Surface or Subsurface Applications
[0056] According to an embodiment, methods are provided for
breaking the viscosity of a fluid having an apparent viscosity
greater than 5 cP, wherein the viscous fluid comprises a
multi-chain polysaccharide in water. The method includes the step
of contacting the viscous fluid with: (i) one or more water-soluble
persulfates; and (ii) one or more strong bases. Preferably, the
step of contacting is at one or more temperatures less than
150.degree. F. More preferably, the step of contacting is at one or
more temperatures less than 100.degree. F.
[0057] The methods are useful at very low temperatures, wherein the
step of contacting is at one or more temperatures less than
90.degree. F. Most preferably, the step of contacting is at one or
more temperatures less than 80.degree. F.
[0058] As discussed in more detail, the methods are useful in
several applications, including, for example, treating of flow-back
water, unused treatment fluid, pipeline cleaning, etc.
[0059] Preferably, the step of contacting further involves mixing.
The mixing can be by any convenient technique.
[0060] The one or more water-soluble persulfates can be used in any
convenient form, such as solid particulate or pre-dissolved in an
aqueous solution. Similarly, the one or more strong bases can be
used in any convenient form, such as solid particulate or
pre-dissolved in an aqueous solution.
[0061] Preferably, the step of contacting does not dilute the fluid
more than 10 percent by volume. More preferably, the step of
contacting does not dilute the fluid more than 5 percent by
volume.
[0062] The fluid to be broken can be of various sources or types.
Most commonly, it is expected that the fluid to be broken will be
one in which the continuous phase of the fluid comprises the
multi-chain polysaccharide in water. Advantageously, the water the
water can be a brine.
[0063] In an embodiment, the multi-chain polysaccharide is in at
least a sufficient concentration in the water such that the fluid
to be broken has a viscosity greater than 5 cP. Preferably, the
apparent viscosity of the fluid to be broken is greater than about
10 cP. More preferably, the apparent viscosity of the fluid to be
broken is in the range of about 10 cP to about 50 cP. For example,
a fluid of 20 lb/Mgal xanthan in tap water shows 10 cP apparent
viscosity as measured with a Fann 35 viscometer at 300 rpm (511
sec-1 shear rate).
[0064] In an embodiment, the multi-chain polysaccharide is
xanthan.
[0065] Preferably, the one or more persulfates are in a weight
ratio of at least 0.5 to 1 of the multi-chain polysaccharide in the
fluid. In another embodiment, the one or more persulfates are in a
concentration of at least 30 lb/Mgal of the viscous fluid.

### Objective:
Please repeat the viscosity-breaking text from "[0058] As discussed" to "pipeline cleaning, etc.", swapping "pipeline cleaning" for "tank cleaning".

### Dataset entries:
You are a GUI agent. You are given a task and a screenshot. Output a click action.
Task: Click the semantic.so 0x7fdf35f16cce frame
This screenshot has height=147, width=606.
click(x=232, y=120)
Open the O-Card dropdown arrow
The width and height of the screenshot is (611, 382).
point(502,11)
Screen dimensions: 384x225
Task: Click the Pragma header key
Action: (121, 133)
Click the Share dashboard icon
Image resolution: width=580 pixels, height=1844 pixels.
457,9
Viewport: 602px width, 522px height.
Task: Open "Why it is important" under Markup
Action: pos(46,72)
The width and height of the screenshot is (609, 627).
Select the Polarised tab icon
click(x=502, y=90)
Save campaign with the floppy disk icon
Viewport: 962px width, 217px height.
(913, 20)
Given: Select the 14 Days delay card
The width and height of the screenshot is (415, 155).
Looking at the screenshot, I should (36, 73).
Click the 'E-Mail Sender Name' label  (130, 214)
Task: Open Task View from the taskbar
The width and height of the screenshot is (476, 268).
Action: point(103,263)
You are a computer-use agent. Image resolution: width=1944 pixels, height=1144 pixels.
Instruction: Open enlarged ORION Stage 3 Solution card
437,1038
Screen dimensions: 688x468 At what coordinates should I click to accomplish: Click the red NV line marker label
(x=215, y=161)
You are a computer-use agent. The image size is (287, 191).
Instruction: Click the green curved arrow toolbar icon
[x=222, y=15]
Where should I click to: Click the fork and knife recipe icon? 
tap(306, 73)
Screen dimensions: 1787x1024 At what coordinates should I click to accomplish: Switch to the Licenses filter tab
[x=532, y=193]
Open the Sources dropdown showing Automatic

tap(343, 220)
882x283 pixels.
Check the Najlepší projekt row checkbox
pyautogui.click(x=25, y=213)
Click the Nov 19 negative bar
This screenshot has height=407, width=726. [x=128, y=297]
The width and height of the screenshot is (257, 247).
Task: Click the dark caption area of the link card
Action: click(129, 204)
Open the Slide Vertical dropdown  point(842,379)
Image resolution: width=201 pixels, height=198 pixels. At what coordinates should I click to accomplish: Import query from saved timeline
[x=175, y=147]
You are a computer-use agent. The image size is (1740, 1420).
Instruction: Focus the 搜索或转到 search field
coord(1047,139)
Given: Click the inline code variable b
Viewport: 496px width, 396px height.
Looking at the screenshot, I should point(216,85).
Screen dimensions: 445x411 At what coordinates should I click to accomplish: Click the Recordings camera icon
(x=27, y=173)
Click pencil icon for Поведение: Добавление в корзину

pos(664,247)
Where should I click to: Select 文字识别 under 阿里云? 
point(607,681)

### Output of the exercise:
[0058] As discussed in more detail, the methods are useful in
several applications, including, for example, treating of flow-back
water, unused treatment fluid, tank cleaning, etc.